K2-18b is an exoplanet located about 124 light-years away in the constellation Leo. It orbits a red dwarf star within the habitable zone, the region where conditions might allow for liquid water to exist. The planet is classified as a Hycean world, a newly proposed category of potentially habitable exoplanets characterized by deep oceans beneath a hydrogen-rich atmosphere.

K2-18b is about 8.6 times the mass of Earth and 2.6 times its size—making it a “mini-Neptune” in terms of scale. Its thick atmosphere and potential for surface oceans make it an exciting target in the search for extraterrestrial life.

💡 Why Is the Detection Important?

This detection isn’t just a speculative guess—it’s grounded in solid astrophysical data. The findings have reached three-sigma statistical significance, which means there’s only a 0.3% chance that the signal is a fluke. While this doesn't meet the stringent five-sigma threshold needed to declare a scientific discovery, it strongly suggests the presence of these molecules.

The team estimates they need 16 to 24 more hours of JWST observations to achieve that five-sigma confidence.

The breakthrough came using JWST’s Mid-Infrared Instrument (MIRI), which analysed the planet’s atmosphere in a wavelength range that did not overlap with previous observations. This independent validation using a different instrument and part of the electromagnetic spectrum adds weight to the discovery.

🧪 How Are These Molecules Detected?

When K2-18b passes in front of its star from our vantage point (a transit), starlight filters through the planet’s atmosphere. Certain wavelengths of light are absorbed by molecules in the atmosphere, leaving unique imprints in the light that reaches JWST.

By studying these absorption lines, scientists can identify the gases present in the exoplanet’s atmosphere.

Earlier observations using JWST’s NIRISS and NIRSpec instruments detected methane (CH₄) and carbon dioxide (CO₂) in K2-18b’s atmosphere—both carbon-based molecules that further fuel the idea that the planet could host life.

The most recent detection of DMS and/or DMDS provides a new line of evidence and potentially a smoking gun biosignature.

🌊 What Are Hycean Planets?

Hycean planets are a class of worlds proposed by Professor Madhusudhan in 2021. They are characterized by:

• Deep oceans beneath a thick hydrogen-rich atmosphere

• Warm, potentially habitable surface environments

• Large radii and masses compared to Earth

  
  

These planets, previously thought too large to be habitable, could actually offer more stable environments for life to develop. The detection of carbon-based molecules and now possible biosignatures in a Hycean atmosphere like K2-18b's suggests this class of planets might be more habitable than once thought.

🧬 Could This Be Life?

While the presence of DMS and DMDS is deeply intriguing, caution is essential. There’s still a chance that non-biological processes—perhaps unknown to us—could be responsible for their formation.
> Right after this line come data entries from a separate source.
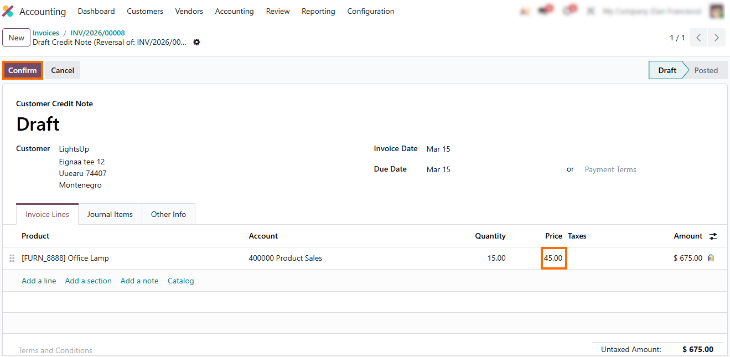Confirm the draft credit note
Viewport: 730px width, 357px height.
23,70
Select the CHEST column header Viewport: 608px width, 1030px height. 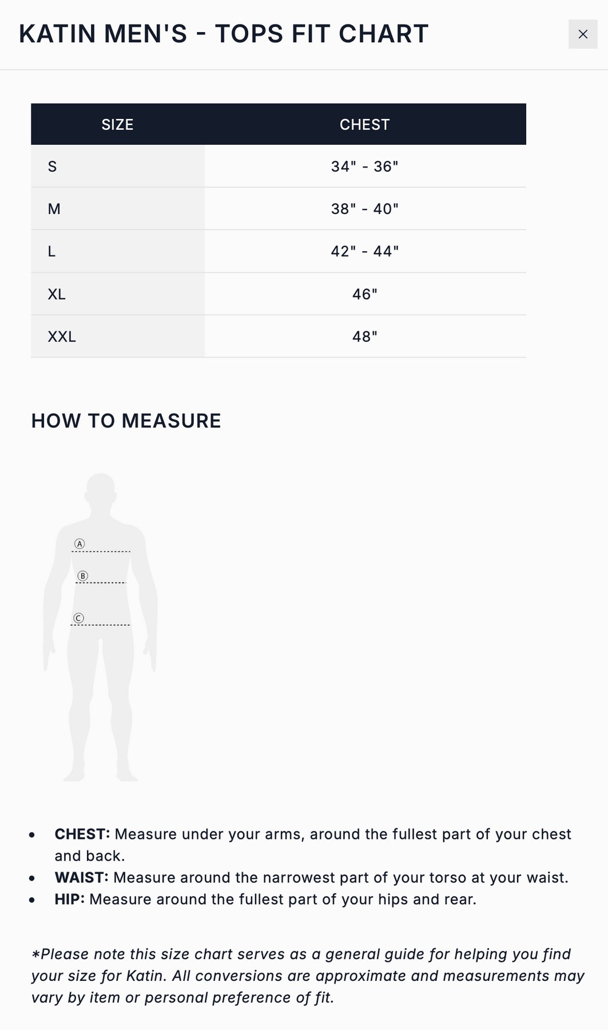(x=365, y=124)
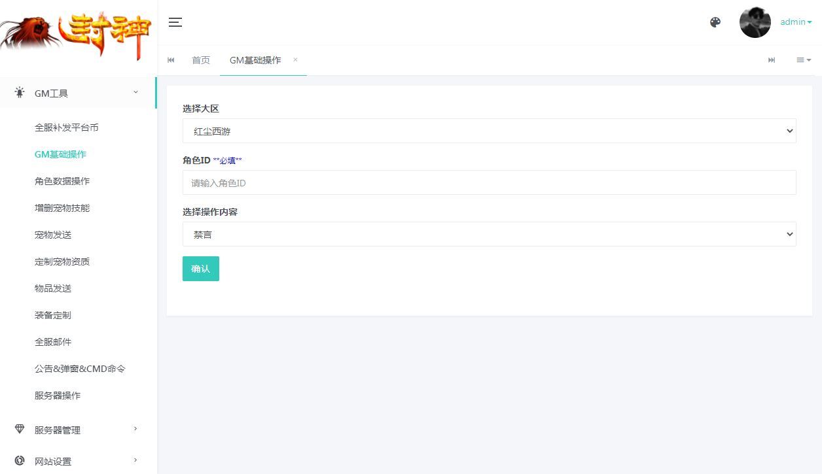Click the admin profile avatar
Screen dimensions: 822x474
pos(755,22)
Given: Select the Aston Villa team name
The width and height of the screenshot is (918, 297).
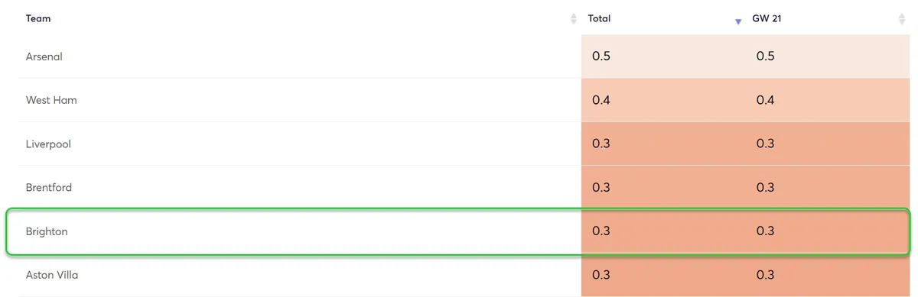Looking at the screenshot, I should 52,275.
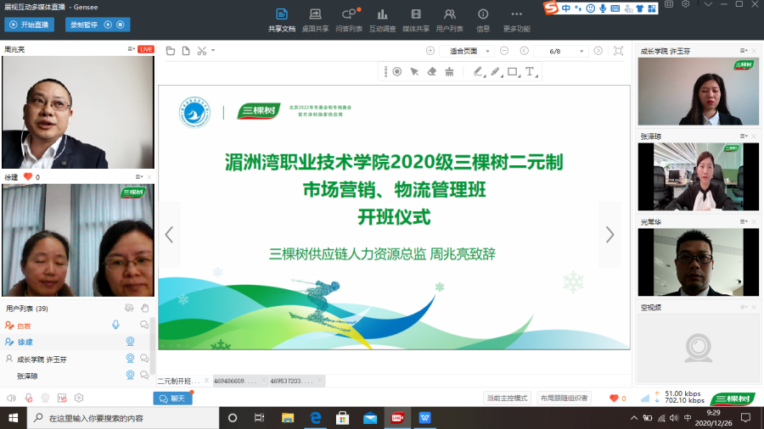Switch to the 互动调查 tab

click(x=382, y=20)
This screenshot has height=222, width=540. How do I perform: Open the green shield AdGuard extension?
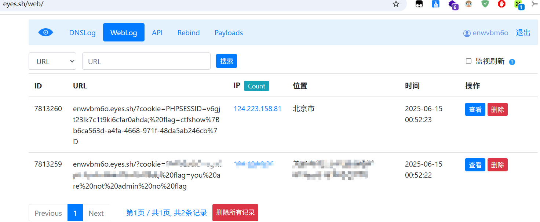(485, 4)
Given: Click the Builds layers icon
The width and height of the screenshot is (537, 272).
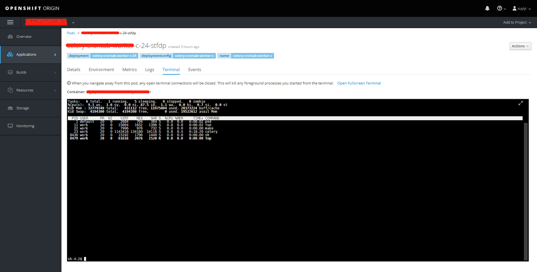Looking at the screenshot, I should click(10, 72).
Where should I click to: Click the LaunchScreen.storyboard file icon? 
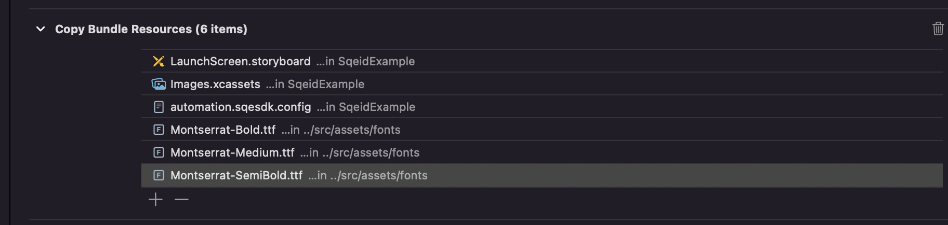coord(159,61)
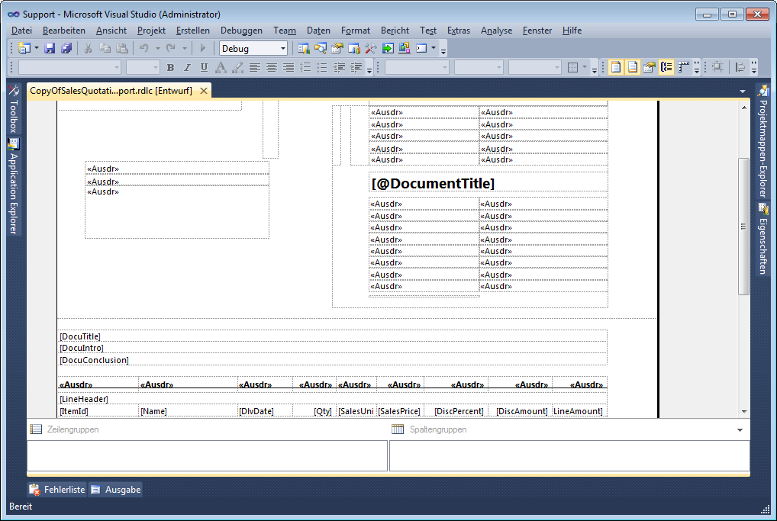Open the Debuggen menu
This screenshot has width=777, height=521.
[241, 31]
However, on Earth, DMS is exclusively produced by living organisms, especially plankton in the oceans, making it one of the more reliable biosignature candidates.

If confirmed, this would be the first time life’s chemical signature has been detected outside the solar system, potentially transforming our understanding of biology and the cosmos.

🔍 What’s Next?

Astronomers are now pushing for more observation time with JWST to further refine their data. If they can reach the five-sigma mark, we could be looking at the first confirmed detection of alien life—or at least alien biochemistry.

Regardless of the final outcome, this discovery represents a monumental leap forward. It demonstrates how next-gen space telescopes like JWST are revolutionizing our ability to study exoplanets and search for life across the galaxy.